Multithread JIT for RDF?

Dear ROOT experts,

In my physics analysis, I need to construct O(100) RDataFrame instances (for different MC channels and data taking periods). It seems for every define/filter, on each rdf, root needs to generate one line like this ROOT::Internal::RDF::JitDefineHelper<...>(...) call globally for JIT.

For my use case this means O(10000) such lines need to be JITed before running the event loop with RunGraphs([df1, df2, …]) call. which takes 18 seconds on my local machine. While running the event loop only takes 18 seconds without MT.

By looking at the LoopManager->jit() method it occurs to me that the JIT is done in sequential order on 1000 line chunks.

I was wondering if it is possible for ROOT to do the compilation in parallel to speed up the process?

Here are my script in which the slow JIT is observed: (4.5 KB)

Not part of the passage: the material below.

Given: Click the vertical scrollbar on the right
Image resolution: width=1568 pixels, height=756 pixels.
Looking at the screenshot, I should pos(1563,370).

Here are some logs from the script and some sample code that is JITed:

Info in <[ROOT.RDF] Info /usr/src/debug/root/root-6.28.04/tree/dataframe/src/RDFHelpers.cxx:69 in void ROOT::RDF::RunGraphs(std::vector<RResultHandle>)>: Just-in-time compilation phase for RunGraphs (198 unique computation graphs) completed in 17.314043 seconds.

Info in <[ROOT.RDF] Info /usr/src/debug/root/root-6.28.04/tree/dataframe/src/RDFHelpers.cxx:91 in void ROOT::RDF::RunGraphs(std::vector<RResultHandle>)>: Finished RunGraphs run (198 unique computation graphs, 18.5s CPU, 20.2613s elapsed).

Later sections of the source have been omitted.